No hay que olvidar que la costa del condado de Clare forma parte de la Wild Atlantic Way, la espectacular ruta que recorre todo el litoral occidental de la isla. Esta carretera parte desde la preciosa ciudad de Kinsale al sur hasta la frontera con Irlanda del Norte.

En esa ruta podemos encontrar Loop Head, un afilado cabo que se adentra en el mar y que ofrece hermosos acantilados mucho menos concurridos que los de Moher, pero también largas playas como las de Fanore o Spanish Point.
En Clare está, así mismo, la región de El Burren, una joya de gran valor geológico, que junto al mar ofrece unos paisajes de una belleza inusitada.

La playa de Fanore es muy popular entre los surfistas

La playa de Fanore es muy popular entre los surfistas (Foto: Álvaro Romero)

Los acantilados de Moher

Cómo ir a los Acantilados de Moher

Muchos viajeros se proponen visitar este lugar desde Dublín, que se encuentra en la costa opuesta de la isla. Sin embargo, la distancia, afortunadamente, no es tanta como pudiera parecer sobre el mapa.

Coche de alquiler o excursión
La autopista M6 que conecta la capital con Galway, casi en línea recta, hace que el trayecto hasta los acantilados de Moher sea de unos 260km, algo más de 3 horas en vehículo privado.

Un poco más al sur y casi paralela a la anterior, la autopista M7 que va a Limerick también puede servir, solo que se recorren unos pocos kilómetros más.

Entorno del Centro visitantes de los Acantilados de Moher

Entorno del Centro visitantes de los Acantilados de Moher (Foto: Álvaro Romero)
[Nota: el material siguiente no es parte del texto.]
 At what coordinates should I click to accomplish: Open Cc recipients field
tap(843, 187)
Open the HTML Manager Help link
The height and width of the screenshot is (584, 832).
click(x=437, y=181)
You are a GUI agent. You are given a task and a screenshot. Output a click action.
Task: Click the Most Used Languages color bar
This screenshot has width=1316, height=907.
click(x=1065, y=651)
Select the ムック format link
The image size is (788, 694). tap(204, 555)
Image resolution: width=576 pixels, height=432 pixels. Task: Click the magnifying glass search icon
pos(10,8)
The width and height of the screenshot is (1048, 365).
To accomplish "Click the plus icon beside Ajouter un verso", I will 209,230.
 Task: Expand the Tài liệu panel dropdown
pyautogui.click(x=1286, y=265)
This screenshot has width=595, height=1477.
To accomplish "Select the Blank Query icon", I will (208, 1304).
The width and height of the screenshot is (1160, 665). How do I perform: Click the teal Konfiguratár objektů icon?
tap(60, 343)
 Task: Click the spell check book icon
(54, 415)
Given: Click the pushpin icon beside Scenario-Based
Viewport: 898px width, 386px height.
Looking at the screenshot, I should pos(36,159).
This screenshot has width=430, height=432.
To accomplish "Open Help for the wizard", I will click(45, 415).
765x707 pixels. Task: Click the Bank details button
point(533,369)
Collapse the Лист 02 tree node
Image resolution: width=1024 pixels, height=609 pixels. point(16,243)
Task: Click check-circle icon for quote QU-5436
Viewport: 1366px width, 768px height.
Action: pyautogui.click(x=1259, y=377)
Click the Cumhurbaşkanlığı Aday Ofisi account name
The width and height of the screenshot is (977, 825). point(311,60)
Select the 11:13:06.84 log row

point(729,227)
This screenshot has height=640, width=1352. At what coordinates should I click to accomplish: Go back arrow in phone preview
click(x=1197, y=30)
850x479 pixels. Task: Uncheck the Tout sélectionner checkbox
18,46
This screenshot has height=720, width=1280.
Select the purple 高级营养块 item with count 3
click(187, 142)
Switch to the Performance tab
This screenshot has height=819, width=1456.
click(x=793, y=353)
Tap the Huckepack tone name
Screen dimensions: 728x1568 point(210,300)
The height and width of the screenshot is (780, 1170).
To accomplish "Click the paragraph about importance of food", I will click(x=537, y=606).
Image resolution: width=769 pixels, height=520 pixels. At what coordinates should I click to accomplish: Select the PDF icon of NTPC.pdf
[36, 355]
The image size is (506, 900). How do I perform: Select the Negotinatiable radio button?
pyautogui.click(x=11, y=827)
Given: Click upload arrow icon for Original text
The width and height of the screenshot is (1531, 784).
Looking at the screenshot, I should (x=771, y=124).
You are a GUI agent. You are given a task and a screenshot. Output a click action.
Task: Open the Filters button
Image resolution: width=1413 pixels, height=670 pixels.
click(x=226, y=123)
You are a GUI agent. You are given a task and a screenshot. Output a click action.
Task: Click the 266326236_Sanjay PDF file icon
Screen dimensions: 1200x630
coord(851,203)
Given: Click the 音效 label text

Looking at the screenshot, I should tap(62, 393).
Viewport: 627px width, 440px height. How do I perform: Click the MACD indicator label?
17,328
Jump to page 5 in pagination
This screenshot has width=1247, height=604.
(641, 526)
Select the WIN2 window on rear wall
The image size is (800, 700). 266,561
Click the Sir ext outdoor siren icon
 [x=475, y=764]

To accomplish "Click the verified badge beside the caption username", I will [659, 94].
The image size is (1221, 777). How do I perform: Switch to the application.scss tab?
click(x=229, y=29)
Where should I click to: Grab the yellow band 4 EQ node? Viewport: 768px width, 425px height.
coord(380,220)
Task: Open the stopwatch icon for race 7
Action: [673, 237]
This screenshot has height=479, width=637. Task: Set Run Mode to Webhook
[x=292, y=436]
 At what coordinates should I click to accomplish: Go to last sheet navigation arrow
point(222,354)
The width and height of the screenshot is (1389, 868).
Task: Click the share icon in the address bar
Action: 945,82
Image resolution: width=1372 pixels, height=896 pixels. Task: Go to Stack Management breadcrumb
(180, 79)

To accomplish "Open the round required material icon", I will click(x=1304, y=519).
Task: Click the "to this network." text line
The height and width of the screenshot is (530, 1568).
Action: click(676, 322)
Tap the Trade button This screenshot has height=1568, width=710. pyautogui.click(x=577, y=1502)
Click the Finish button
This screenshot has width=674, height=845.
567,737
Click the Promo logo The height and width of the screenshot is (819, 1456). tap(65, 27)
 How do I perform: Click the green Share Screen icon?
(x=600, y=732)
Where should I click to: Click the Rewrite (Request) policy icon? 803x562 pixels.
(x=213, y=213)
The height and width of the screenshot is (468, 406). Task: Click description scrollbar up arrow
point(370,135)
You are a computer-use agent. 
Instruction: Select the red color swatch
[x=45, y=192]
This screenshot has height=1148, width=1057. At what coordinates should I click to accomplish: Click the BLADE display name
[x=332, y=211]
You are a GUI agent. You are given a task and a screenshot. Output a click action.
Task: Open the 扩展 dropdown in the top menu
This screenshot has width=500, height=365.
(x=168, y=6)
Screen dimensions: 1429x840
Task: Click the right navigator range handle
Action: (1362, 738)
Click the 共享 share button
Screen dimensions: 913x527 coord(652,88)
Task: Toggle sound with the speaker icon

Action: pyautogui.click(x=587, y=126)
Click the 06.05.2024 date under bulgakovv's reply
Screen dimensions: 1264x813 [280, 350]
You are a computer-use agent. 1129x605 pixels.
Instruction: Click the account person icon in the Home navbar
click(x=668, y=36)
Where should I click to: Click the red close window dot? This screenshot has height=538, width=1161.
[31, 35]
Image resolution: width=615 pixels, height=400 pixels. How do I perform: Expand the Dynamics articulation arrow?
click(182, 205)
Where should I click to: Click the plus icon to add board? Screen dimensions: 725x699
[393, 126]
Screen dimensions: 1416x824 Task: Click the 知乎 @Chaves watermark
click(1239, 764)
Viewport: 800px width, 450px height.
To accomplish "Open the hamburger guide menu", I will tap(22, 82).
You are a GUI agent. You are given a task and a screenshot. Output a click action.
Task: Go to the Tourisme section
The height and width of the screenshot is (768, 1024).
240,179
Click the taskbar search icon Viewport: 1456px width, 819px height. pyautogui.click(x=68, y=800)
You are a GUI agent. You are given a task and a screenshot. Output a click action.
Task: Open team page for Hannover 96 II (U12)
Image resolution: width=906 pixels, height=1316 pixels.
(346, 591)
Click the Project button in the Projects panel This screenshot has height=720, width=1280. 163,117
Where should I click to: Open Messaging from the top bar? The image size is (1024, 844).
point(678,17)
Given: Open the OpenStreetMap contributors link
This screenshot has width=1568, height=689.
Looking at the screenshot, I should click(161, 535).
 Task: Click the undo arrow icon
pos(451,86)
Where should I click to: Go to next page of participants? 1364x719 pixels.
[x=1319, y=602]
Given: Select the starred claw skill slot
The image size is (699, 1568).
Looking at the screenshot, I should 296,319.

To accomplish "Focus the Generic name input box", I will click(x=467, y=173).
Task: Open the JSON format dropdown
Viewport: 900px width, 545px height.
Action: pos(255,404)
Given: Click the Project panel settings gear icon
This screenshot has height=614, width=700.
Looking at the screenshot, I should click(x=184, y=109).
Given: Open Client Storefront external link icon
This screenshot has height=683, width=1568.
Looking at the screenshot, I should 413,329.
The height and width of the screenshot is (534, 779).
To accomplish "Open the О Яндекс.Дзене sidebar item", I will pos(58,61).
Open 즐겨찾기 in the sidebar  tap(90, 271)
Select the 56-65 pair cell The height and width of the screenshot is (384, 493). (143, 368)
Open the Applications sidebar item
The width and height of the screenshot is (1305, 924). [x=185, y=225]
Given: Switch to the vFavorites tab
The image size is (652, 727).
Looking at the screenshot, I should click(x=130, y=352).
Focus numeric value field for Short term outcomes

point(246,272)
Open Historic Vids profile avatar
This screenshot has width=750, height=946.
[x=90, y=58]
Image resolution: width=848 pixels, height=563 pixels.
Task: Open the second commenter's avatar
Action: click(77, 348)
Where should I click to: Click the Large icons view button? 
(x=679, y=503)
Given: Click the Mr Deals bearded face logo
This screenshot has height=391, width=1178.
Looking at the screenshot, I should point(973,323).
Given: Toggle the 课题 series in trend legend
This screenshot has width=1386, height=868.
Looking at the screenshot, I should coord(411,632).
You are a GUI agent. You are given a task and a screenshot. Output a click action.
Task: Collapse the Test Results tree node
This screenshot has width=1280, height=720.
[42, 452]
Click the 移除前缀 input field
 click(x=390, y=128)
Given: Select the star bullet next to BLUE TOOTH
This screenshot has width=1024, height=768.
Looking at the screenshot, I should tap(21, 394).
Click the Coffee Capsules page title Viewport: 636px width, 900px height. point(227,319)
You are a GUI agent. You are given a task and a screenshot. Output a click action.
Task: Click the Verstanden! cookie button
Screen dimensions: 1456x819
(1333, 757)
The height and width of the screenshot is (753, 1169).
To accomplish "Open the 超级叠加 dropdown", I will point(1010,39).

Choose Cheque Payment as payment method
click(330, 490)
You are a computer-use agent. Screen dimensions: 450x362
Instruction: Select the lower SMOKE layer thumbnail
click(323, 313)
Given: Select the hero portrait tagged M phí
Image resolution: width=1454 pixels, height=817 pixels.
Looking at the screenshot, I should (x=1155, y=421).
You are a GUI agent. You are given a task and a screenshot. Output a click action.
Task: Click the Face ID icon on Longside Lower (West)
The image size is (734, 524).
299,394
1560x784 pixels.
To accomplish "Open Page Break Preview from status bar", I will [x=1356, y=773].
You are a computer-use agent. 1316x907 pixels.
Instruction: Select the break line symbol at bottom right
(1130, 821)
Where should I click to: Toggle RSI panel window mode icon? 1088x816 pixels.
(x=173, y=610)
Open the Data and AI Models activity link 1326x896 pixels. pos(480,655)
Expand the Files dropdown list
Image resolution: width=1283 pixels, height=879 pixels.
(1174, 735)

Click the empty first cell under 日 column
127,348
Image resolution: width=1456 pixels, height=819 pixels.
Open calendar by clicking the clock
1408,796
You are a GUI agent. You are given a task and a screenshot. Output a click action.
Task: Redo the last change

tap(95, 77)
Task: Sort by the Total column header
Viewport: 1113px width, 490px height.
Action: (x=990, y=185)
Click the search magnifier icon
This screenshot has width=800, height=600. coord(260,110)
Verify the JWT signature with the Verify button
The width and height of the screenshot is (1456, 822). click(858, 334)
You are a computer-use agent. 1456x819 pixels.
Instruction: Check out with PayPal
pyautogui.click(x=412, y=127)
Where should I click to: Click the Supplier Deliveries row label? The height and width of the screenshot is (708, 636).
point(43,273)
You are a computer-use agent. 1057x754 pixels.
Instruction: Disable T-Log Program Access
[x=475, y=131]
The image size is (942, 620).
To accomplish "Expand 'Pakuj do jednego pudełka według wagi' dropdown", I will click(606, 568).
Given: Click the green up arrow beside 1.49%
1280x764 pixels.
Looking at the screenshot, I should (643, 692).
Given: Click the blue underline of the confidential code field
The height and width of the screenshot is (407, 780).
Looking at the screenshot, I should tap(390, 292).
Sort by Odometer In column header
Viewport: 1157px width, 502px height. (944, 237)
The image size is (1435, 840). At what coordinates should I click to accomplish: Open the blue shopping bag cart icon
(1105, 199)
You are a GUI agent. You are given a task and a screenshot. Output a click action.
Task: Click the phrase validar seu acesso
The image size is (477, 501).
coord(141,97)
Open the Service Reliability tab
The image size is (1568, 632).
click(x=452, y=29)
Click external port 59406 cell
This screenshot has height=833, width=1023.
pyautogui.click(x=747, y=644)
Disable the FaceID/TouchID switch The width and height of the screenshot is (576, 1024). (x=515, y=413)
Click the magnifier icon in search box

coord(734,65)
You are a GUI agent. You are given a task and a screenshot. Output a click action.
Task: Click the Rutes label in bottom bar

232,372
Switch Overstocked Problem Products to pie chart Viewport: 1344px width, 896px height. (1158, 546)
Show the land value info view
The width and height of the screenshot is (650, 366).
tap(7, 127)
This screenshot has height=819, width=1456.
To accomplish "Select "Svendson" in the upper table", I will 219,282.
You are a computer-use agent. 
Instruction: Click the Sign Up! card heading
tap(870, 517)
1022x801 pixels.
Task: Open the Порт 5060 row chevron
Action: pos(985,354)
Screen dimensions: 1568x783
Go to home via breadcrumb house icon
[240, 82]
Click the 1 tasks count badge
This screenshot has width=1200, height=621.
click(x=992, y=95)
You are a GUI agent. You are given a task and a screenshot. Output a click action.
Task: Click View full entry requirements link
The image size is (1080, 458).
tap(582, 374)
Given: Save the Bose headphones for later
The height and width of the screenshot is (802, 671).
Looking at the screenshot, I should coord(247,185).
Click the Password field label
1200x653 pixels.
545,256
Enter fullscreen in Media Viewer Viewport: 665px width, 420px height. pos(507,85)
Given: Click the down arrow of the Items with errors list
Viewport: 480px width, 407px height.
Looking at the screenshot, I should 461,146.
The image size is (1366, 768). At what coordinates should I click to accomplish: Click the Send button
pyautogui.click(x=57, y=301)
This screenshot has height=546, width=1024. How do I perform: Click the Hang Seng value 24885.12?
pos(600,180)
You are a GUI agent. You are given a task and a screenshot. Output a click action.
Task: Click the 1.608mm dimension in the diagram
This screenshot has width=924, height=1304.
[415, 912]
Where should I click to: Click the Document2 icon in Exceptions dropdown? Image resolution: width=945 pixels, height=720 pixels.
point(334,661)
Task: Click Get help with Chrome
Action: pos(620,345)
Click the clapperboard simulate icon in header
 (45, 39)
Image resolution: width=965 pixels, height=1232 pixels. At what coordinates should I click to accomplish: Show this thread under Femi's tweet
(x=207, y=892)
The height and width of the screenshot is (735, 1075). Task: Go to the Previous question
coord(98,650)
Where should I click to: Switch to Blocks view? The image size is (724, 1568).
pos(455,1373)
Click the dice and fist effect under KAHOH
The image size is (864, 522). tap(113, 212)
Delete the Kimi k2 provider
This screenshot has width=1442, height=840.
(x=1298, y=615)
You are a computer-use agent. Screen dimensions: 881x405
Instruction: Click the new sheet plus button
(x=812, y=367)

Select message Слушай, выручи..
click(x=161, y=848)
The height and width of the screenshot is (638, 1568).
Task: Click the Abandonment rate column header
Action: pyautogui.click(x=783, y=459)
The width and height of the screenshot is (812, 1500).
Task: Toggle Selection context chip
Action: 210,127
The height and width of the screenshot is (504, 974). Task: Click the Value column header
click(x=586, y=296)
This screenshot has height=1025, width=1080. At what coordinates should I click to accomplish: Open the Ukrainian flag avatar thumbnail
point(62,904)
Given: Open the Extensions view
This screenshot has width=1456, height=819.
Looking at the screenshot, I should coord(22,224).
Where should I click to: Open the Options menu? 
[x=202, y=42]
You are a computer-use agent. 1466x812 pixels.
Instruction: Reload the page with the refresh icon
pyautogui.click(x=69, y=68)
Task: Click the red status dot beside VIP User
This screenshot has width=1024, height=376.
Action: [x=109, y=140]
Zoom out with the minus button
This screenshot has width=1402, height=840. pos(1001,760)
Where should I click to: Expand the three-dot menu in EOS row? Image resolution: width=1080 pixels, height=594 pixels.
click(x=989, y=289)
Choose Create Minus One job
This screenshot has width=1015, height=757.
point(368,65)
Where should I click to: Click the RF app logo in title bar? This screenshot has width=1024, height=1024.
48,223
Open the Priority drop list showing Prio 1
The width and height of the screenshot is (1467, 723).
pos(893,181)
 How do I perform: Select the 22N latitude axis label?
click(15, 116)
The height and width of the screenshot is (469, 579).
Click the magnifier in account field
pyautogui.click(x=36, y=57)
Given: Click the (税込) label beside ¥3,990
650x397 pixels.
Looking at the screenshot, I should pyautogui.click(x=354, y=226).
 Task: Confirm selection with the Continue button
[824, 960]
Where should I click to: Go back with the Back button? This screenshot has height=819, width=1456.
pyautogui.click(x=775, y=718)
Si el presupuesto, o el plan de viaje, no incluye alquilar un vehículo, no importa. Desde Dublín hay varias agencias que ofertan excursiones de un día a este famoso lugar de la costa occidental. La gran mayoría de ellas se realiza en inglés, pero si se prefiere un guía en español, la mejor opción es la excursión a los acantilados de Moher de Civitatis.

En Transporte público
Debido a que es un lugar muy turístico, también es posible llegar a los acantilados de Moher en transporte público desde Dublín, aunque lógicamente el traslado requerirá de bastante más tiempo. Por lo que será casi obligatorio hacer noche en la zona (ver alojamientos). Sin embargo, explorar el resto de la costa de Clare sin vehículo privado será mucho más complicado.

La opción más habitual es desplazarse hasta Galway, la cuarta mayor ciudad de Irlanda, que se encuentra a unos 75km del Centro de Visitantes de los acantilados. Desde la capital se puede llegar en bus y en ferrocarril directo, en ambos casos se tarda entre 3 y 4 horas. Como cabría esperar el autobús resulta más económico, pero el tren más cómodo.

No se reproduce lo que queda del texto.